Sans mot dire, ils sortirent de la pièce, laissant la lumière allumée. Lili demeura seule, attachée sur la table, les yeux fermés.

Elle se sentait plutôt bien maintenant, comme sur le point de s’endormir après une journée fatigante. Le liquide incolore coulait lentement dans ses veines. Elle essaya de bouger mais les courroies de cuir la retenaient solidement. Puis, elle perdit connaissance. Quand elle revint à elle, le Chinois était là de nouveau. Il était en train de changer le bocal de gauche, plein d’un beau liquide rouge sombre. Avec les gestes délicats d’un chirurgien, il mit en place un bocal vide qui commença aussitôt à se remplir. Lili regardait sans comprendre qu’il s’agissait de son sang.

Elle éprouvait une sensation de plus en plus bizarre. Des picotements dans tout le corps, et surtout un froid angoissant qui gagnait sa poitrine. Elle ferma les yeux.

En les rouvrant elle croisa le regard froid et indifférent de la Chinoise. Elle voulut parler, mais ne put y parvenir. Elle tourna la tête, et rencontra un visage identique penché sur elle. Mais elle ne sut jamais si elle rêvait ou si c’était la réalité. Une crampe horrible lui serra le cœur comme si on l’avait pris à pleine main et tordu. Elle ouvrit la bouche pour chercher de l’air, tout s’obscurcit et elle sombra dans l’inconscience.

— Elle est morte ? demanda la Chinoise.

— Pas encore.

Le Chinois prit le pouls de la victime.

— Dans une dizaine de minutes seulement. Le liquide n’a pas encore atteint toutes les zones vitales.

Le Chinois hocha la tête.

— Combien faut-il de temps pour terminer le traitement ? Je voudrais que ce soit fini pour demain matin.

— Ça ira.

Il s’approcha d’une table surchargée de scalpels, de ciseaux, de bols, de tubes, d’agrafes, d’instruments divers de chirurgie. Il choisit un long scalpel et une cuvette assez large. Puis il revint vers Lili, d’un geste sûr, lui fit une incision de dix centimètres sur le ventre. Elle eut à peine un tressaillement. Quelques gouttes de sang perlèrent. La Chinoise fronça les sourcils.
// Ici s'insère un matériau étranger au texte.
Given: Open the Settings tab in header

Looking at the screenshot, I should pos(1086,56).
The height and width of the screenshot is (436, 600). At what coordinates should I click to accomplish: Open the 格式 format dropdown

L’opérateur s’excusa :

— Je dois la vider maintenant, si vous voulez qu’elle soit prête demain matin.

Il ajouta avec un rire embarrassé :

— Une fois qu’elle sera embaumée, personne ne pourra dire si elle l’a été avant ou après sa mort…

La Chinoise ne répondit pas. Elle sortit de la pièce, suivie d’une autre Chinoise, celle que Lili avait aperçue avant de perdre conscience. C’était son double exact. Habillées et coiffées de la même façon, elles pouvaient passer aisément l’une pour l’autre. Elles étaient jumelles : Yang-si et Yang-nam.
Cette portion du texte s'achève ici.